---------- AUSGEWÄHLTER AUSZUG ----------

Verplant Kritik

Von Thüringen aus soll es für die beiden Heiligenstädter Tobias John und Matthias Schneemann durch halb Europa und Asien bis nach Ho-Chi-Minh-Stadt gehen – mit dem Fahrrad. In der Rekordhitze des Sommers 2018 starten die beiden jungen Männer ihre 13 000 Kilometer umfassende Rekordreise. Immer mit dabei: Die Kamera, mit der sie ihre Erlebnisse und Begegnungen vor Ort dokumentieren. „Verplant“ ist der filmische Erlebnisbericht von Tobias und Matthias, die zehn Monate lang von Zuhause weg waren und nur mit ihren Rädern einige der geheimnisvollsten, exotischsten Länder der Erde durchquerten.

Von „Australien in 100 Tagen“ und „Weit“ über „Expedition Happiness“ oder „Reiß aus“ bis hin zu „Zwei Familien auf Weltreise“: Spätestens seit den mittleren 2010-Jahren hat sich ein eigener Markt für Reise-Dokus entwickelt, die Privatpersonen und „ganz normale Menschen“ (gemeint sind: keine professionellen Doku-Filmer und Kameraleute) bei ihren Erkundungstouren und (Selbstfindungs-)Trips rund um die Welt zeigen. „Verplant“ ist somit nur ein Film unter vielen, der in der Masse unterzugehen droht – mag man zunächst denken. Doch aufgrund einer enormen inhaltlich-thematischen Bandbreite und eines hohen Unterhaltungsfaktors, lässt „Verplant“ viele seiner Konkurrenten hinter sich.

Denn Eintönigkeit oder gar Langeweile kommen für den Zuschauer nur selten auf. Insgesamt 15 Länder durchqueren die Weltreisenden auf ihren Rädern. In der ersten halben Stunde stehen mittel- und südosteuropäische Staaten wie Österreich, Serbien und Rumänien im Zentrum. Hier geht es noch etwas unspektakulär zu, da viele der Kinobesucher eines oder mehrerer dieser Länder durch eigene Reisen schlichtweg wohl schon kennen. So richtig interessant und spannend wird es, sobald die Freunde in die weniger alltäglichen, exotischeren Orte und Regionen vordringen. Und mit den Widrigkeiten und „örtlichen Gepflogenheiten“ zu kämpfen haben.

---------- ERFASSTE ANGABEN ----------

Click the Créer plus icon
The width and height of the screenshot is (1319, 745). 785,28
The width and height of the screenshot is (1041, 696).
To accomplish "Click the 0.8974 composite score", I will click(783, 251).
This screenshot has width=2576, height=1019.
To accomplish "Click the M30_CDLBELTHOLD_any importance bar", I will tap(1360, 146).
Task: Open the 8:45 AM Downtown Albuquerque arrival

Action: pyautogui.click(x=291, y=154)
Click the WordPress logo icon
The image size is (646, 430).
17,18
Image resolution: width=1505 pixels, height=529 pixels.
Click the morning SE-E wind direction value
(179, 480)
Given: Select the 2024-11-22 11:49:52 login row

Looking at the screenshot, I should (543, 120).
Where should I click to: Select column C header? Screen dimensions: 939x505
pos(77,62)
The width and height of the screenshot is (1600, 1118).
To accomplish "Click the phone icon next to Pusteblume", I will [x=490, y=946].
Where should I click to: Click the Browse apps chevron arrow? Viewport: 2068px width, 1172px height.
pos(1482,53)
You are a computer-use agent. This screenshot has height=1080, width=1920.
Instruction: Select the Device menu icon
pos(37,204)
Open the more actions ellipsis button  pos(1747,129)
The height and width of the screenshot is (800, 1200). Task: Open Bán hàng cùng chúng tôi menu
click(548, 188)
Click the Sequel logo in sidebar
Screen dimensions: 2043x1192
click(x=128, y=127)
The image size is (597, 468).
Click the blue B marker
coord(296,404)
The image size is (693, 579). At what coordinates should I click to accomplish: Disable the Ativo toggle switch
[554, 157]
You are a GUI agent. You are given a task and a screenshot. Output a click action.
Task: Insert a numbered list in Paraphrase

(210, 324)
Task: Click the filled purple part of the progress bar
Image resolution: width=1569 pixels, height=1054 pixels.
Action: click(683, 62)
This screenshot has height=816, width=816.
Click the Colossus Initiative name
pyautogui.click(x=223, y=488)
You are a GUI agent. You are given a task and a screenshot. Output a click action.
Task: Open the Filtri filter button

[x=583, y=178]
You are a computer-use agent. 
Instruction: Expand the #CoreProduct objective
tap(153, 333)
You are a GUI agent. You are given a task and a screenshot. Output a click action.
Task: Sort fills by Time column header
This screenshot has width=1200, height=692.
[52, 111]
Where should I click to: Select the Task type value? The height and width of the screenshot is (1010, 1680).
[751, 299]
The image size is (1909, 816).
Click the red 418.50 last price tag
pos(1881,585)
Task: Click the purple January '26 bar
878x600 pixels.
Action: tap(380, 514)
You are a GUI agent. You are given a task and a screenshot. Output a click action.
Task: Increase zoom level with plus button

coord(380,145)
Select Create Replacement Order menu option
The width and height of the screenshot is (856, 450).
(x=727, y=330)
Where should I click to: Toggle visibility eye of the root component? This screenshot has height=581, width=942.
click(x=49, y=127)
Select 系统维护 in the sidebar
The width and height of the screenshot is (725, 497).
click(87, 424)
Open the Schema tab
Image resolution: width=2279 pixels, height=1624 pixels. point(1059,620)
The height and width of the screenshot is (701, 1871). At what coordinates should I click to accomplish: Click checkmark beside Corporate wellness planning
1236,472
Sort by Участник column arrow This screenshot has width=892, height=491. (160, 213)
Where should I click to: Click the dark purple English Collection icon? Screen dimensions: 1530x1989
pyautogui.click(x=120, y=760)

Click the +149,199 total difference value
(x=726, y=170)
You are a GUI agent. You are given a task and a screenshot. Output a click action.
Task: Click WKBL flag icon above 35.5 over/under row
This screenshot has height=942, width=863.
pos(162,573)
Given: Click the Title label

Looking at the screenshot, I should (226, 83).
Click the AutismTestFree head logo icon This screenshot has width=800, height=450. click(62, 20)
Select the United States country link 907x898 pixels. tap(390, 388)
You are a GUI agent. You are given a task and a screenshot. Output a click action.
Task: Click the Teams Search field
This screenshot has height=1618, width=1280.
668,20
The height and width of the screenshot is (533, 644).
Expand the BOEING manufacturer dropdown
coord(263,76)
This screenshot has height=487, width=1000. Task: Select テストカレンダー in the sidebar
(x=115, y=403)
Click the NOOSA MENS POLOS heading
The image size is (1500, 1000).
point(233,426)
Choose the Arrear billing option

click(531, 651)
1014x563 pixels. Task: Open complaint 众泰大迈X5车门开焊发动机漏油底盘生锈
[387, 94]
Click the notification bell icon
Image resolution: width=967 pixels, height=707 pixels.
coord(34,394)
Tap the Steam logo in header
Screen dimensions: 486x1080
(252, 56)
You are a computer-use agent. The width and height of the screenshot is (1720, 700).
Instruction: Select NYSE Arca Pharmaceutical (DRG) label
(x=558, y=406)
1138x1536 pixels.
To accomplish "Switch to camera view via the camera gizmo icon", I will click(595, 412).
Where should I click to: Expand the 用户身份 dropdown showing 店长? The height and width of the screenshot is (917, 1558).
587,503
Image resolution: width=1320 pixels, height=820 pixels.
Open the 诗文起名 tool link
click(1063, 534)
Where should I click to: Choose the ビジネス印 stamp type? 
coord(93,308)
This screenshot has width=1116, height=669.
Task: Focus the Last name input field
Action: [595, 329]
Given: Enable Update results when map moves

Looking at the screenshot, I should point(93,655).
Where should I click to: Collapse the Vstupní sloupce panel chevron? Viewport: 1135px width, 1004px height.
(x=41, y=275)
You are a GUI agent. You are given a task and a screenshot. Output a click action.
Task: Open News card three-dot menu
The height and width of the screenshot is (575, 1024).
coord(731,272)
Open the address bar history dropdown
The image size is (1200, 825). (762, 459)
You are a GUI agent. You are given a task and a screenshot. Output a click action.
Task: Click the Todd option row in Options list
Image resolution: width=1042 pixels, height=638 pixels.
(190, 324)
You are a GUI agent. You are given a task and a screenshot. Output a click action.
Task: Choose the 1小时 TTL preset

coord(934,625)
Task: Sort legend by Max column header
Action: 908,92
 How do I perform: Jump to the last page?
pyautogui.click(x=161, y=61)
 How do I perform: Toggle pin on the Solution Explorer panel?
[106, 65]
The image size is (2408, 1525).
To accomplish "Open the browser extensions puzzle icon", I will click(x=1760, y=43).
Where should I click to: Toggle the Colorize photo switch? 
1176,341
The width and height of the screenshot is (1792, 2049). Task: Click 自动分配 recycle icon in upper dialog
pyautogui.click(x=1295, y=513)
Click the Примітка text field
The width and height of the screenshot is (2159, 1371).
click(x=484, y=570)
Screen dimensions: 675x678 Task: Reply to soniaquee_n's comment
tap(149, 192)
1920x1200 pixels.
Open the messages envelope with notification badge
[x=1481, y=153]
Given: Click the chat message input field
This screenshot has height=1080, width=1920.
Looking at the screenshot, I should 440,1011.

----------

▶ _AUFGABENZIEL_: Geben Sie aus der Filmkritik zu „Verplant“ den Abschnitt wortgetreu wieder, der mit den Worten „Von Thüringen aus“ einsetzt und mit „der Erde durchquerten.“ schließt. Die Zeilen sind hierfür ohne Belang.

▶ _ERWARTETE ANTWORT_:
Von Thüringen aus soll es für die beiden Heiligenstädter Tobias John und Matthias Schneemann durch halb Europa und Asien bis nach Ho-Chi-Minh-Stadt gehen – mit dem Fahrrad. In der Rekordhitze des Sommers 2018 starten die beiden jungen Männer ihre 13 000 Kilometer umfassende Rekordreise. Immer mit dabei: Die Kamera, mit der sie ihre Erlebnisse und Begegnungen vor Ort dokumentieren. „Verplant“ ist der filmische Erlebnisbericht von Tobias und Matthias, die zehn Monate lang von Zuhause weg waren und nur mit ihren Rädern einige der geheimnisvollsten, exotischsten Länder der Erde durchquerten.